Okay, schiesst es mir durch den Kopf. Das war er dann wohl. Der demütigendste Moment meines Lebens.
Ich war ja so furchtbar naiv.
Als ich endlich höre, wie Santino die Tür zu seinem Schlafzimmer schliesst, schleppe ich mich aus der Küche. Beim Sturz auf den Stuhl muß ich mir irgendwie den Fuß verdreht haben. Bei jedem Schritt saust ein stechender Schmerz durch das Gelenk. Im Badezimmer liegt die versprochene Zahnbürste. Die Luft ist noch gesättigt vom herben Duft eines Männerduschgels der den verräterischen Geruch des Rosenwasserkonzentrates erfolgreich überlagert hat. Mein Blick wandert zu den Tiegeln auf der Ablage. Es gibt also eine Frau die er liebt. Anders lässt sich seine Wut darüber, das ich ihre Sachen benutzt habe nicht erklären. Wahrscheinlich ist sie tatsächlich seine Ex. Andernfalls wäre sie ja schließlich hier. Oder nicht? Und warum sollte er Frauen zum Vöglen anrufen, wenn er noch mit ihr zusammen wäre?
Ich drehe den Wasserhahn auf und wasche mir solange das Gesicht mit eisakltem Wasser, das ich die Wirkung des Alkohols kaum noch spüren kann. Dann putze ich mir die Zähne und suche humpelnd das Zimmer auf, das ab jetzt mein neues Zuhause sein wird.
Unterwegs fische ich mein Handy vom Sofa. Ich will die Nachrichten checken, aber das Display bleibt schwarz. Akku leer. Seufzend werfe ich es zurück auf das Sofa.
Mein Zimmer liegt im Halbdunkel. Lediglich ein Streifen Mondlicht erhellt die Holzdielen und einen Teil des Bettes. Hinter dem Fenster ragt die dunkle Mauer des entfernten Waldrandes auf. Zu meiner Verwunderung liegt frisches Bettzeug auf der bezogenen Matratze.
Er ist nur höflich, wispert meine innere Stimme schadenfroh.
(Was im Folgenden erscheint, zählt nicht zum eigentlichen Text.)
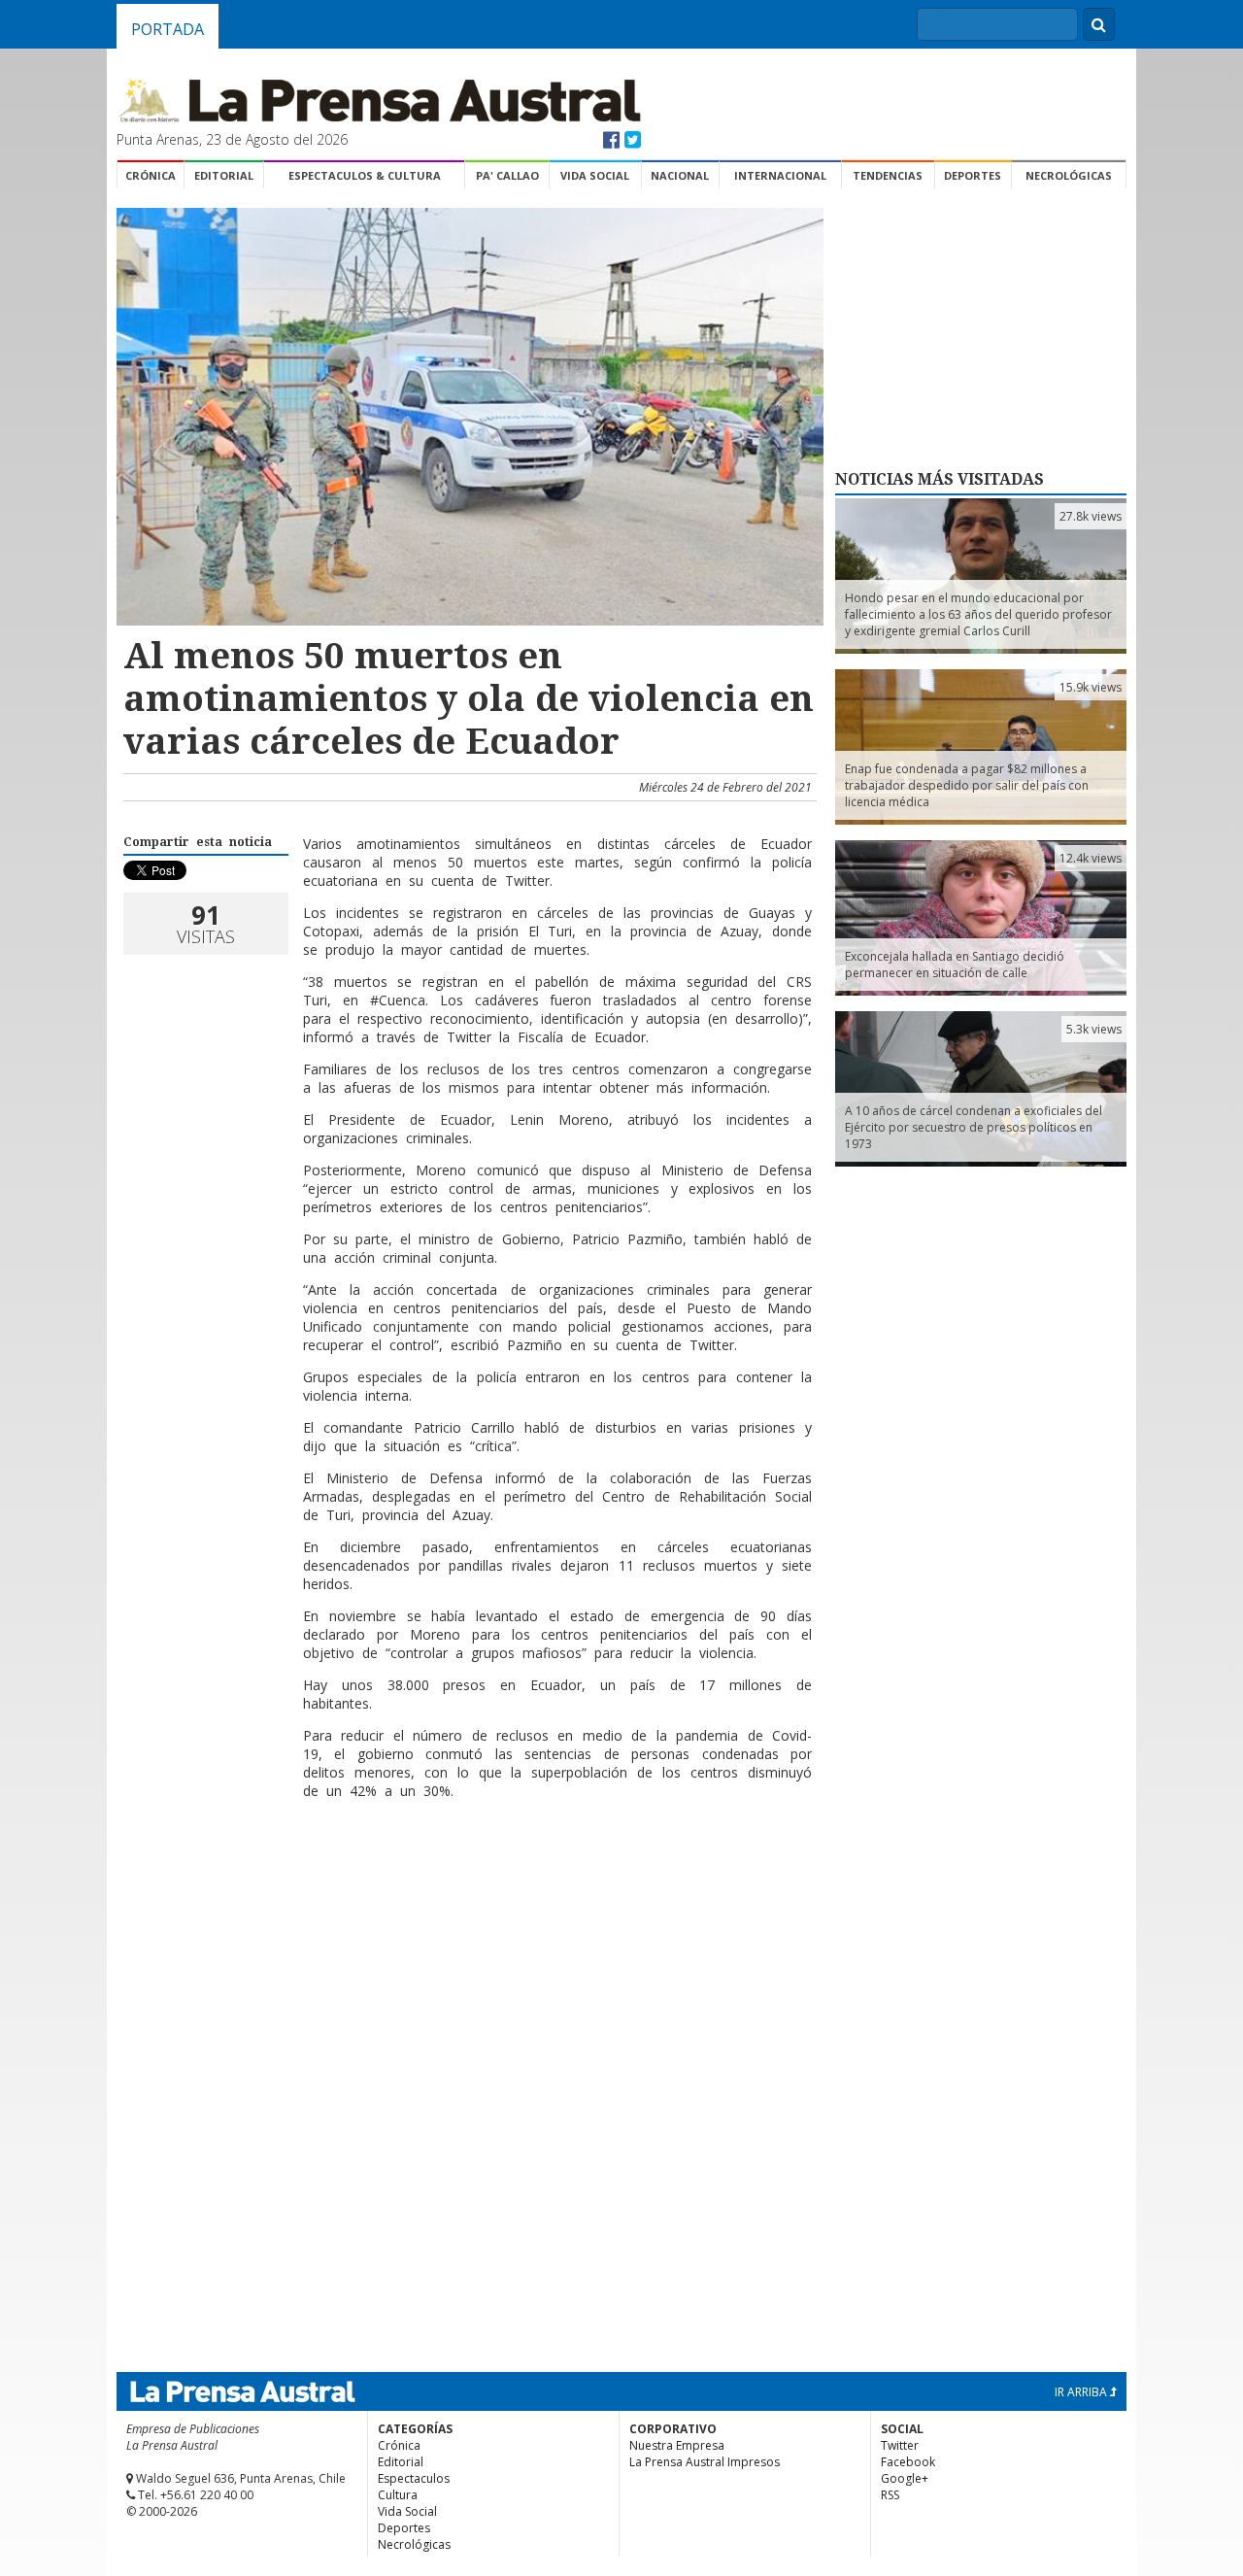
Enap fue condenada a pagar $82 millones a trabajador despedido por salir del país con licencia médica (967, 785)
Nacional (680, 175)
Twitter (900, 2445)
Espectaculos (414, 2478)
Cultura (398, 2495)
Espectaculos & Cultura (364, 175)
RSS (890, 2495)
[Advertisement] (467, 1877)
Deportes (972, 175)
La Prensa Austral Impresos (704, 2462)
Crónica (150, 175)
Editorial (223, 175)
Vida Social (594, 175)
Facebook (908, 2462)
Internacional (780, 175)
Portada (167, 29)
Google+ (904, 2478)
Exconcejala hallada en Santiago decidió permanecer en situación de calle (954, 964)
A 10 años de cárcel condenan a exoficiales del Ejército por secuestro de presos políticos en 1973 (973, 1127)
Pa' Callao (507, 175)
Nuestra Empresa (676, 2445)
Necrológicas (1068, 175)
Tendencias (888, 175)
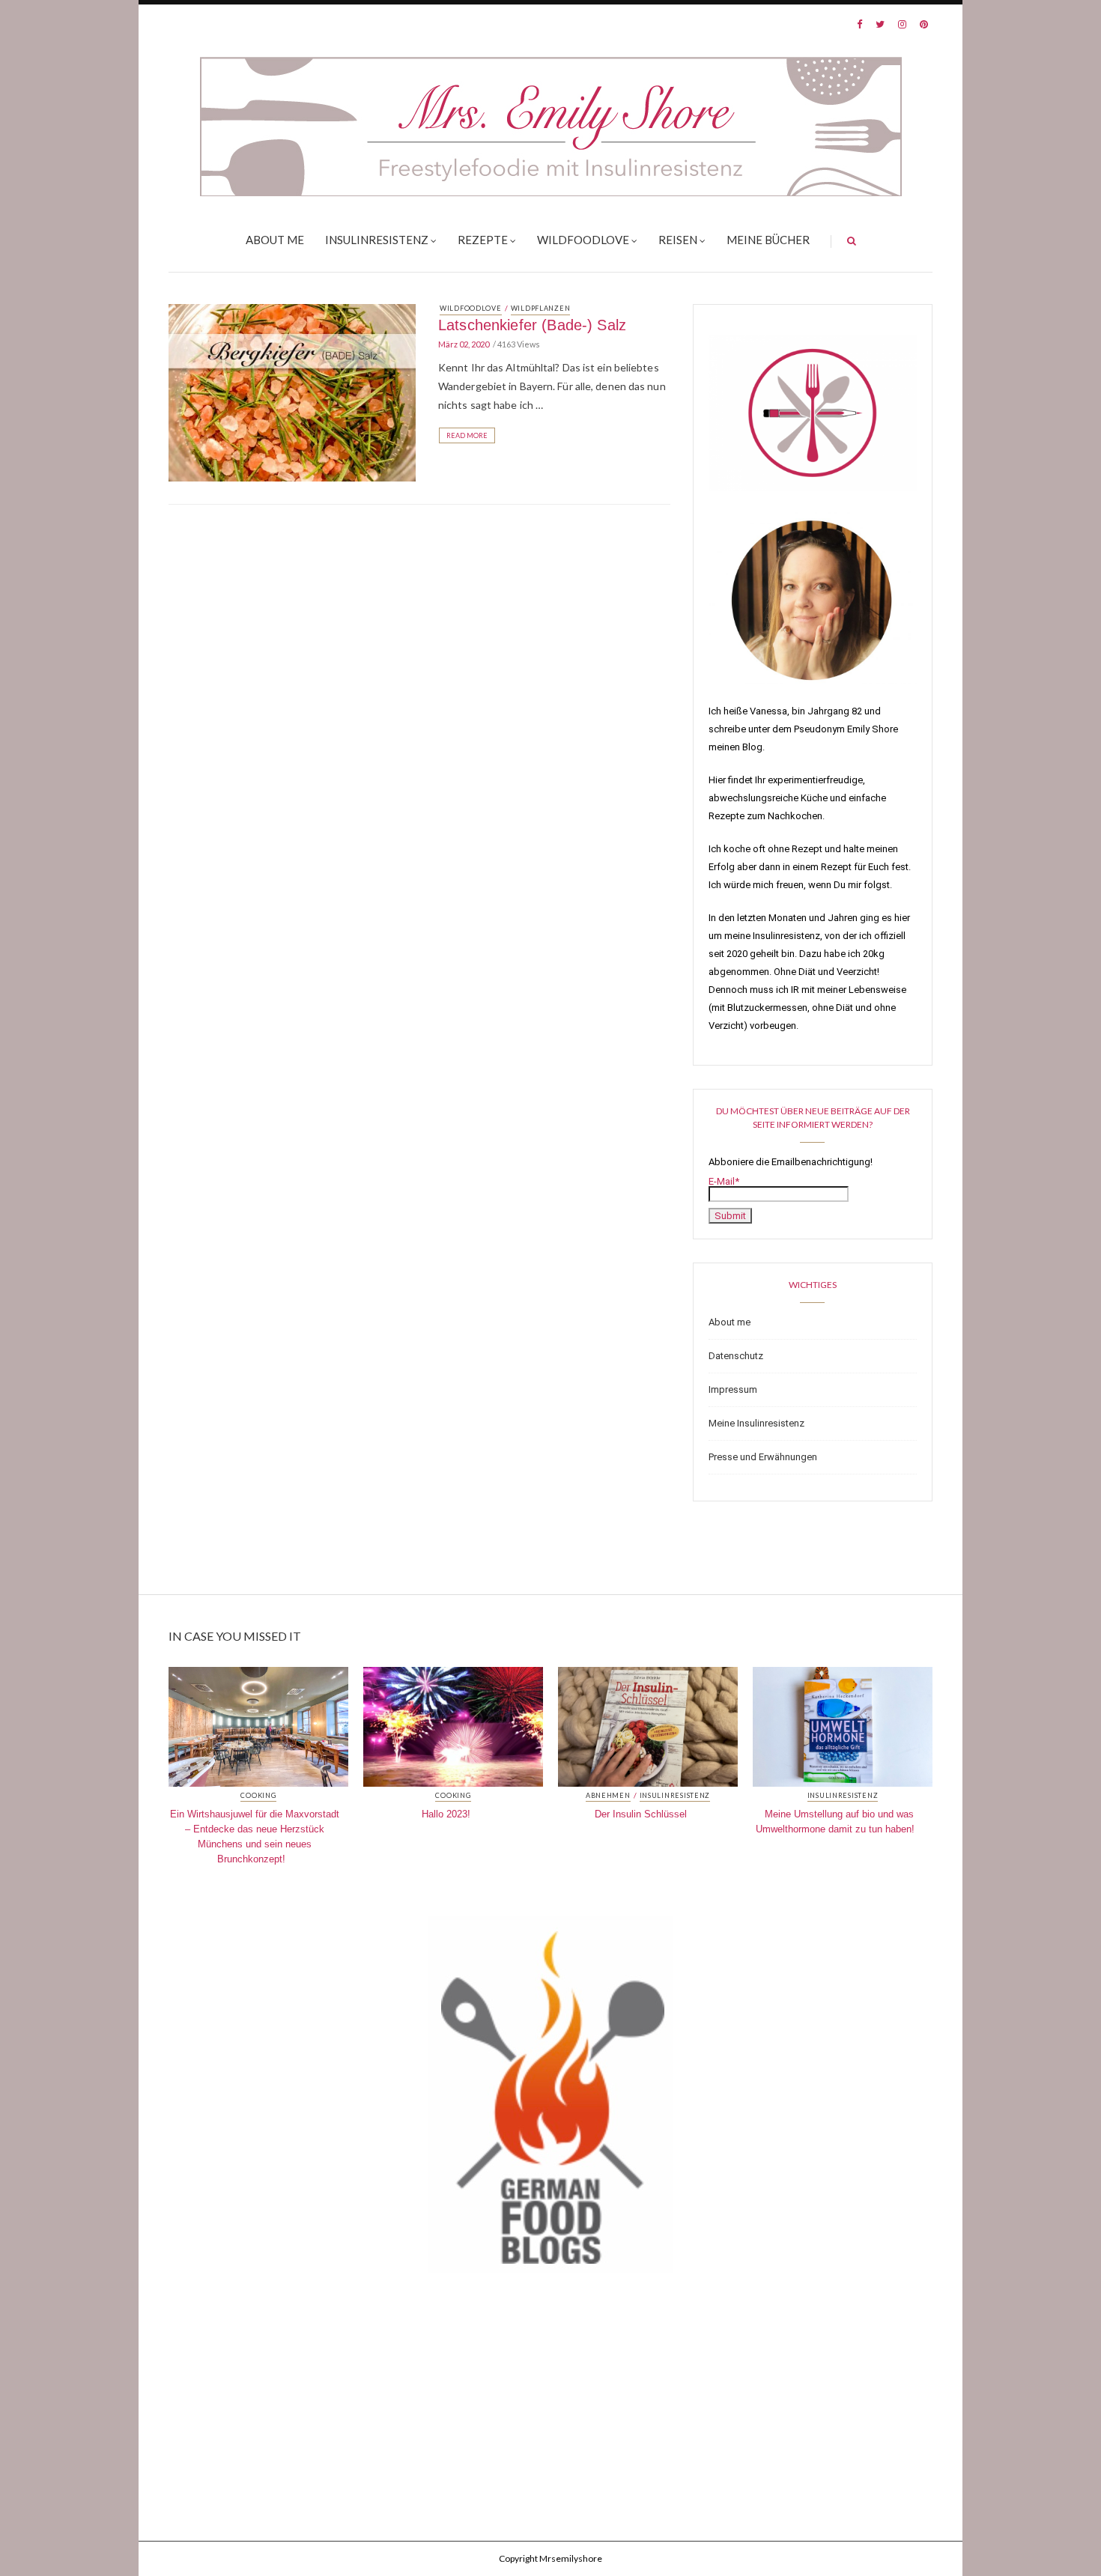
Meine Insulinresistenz (756, 1423)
Er ist sowieso ein Arsch, erkläre ich und schlage die Decke aus, bevor ich darunter krieche, die Augen schliesse und versuche den pochenden Schmerz in meinem Fussgelenk zu ignorieren.Zeitweise wird er so stark das ich überlege Santino um eine Schmerztablette zu bitten. Doch dann erinnere ich mich an seine gemeinen Worte und das verächtliche Gelächter. Dankbar nehme ich zur Kenntnis wie die Müdigkeit die Oberhand gewinnt und gleite in einen unruhigen Schlaf. Er wird die altbekannten Alpträume mit sich bringen. Im Gegensatz zu vielen anderen Dingen sind sie eine verlässliche Konstante in meinem Leben.
Die Schuld daran, dass ich vergessen habe die Tür abzusperren, werde ich später meinem schmerzenden Fuß in den Schuh schieben.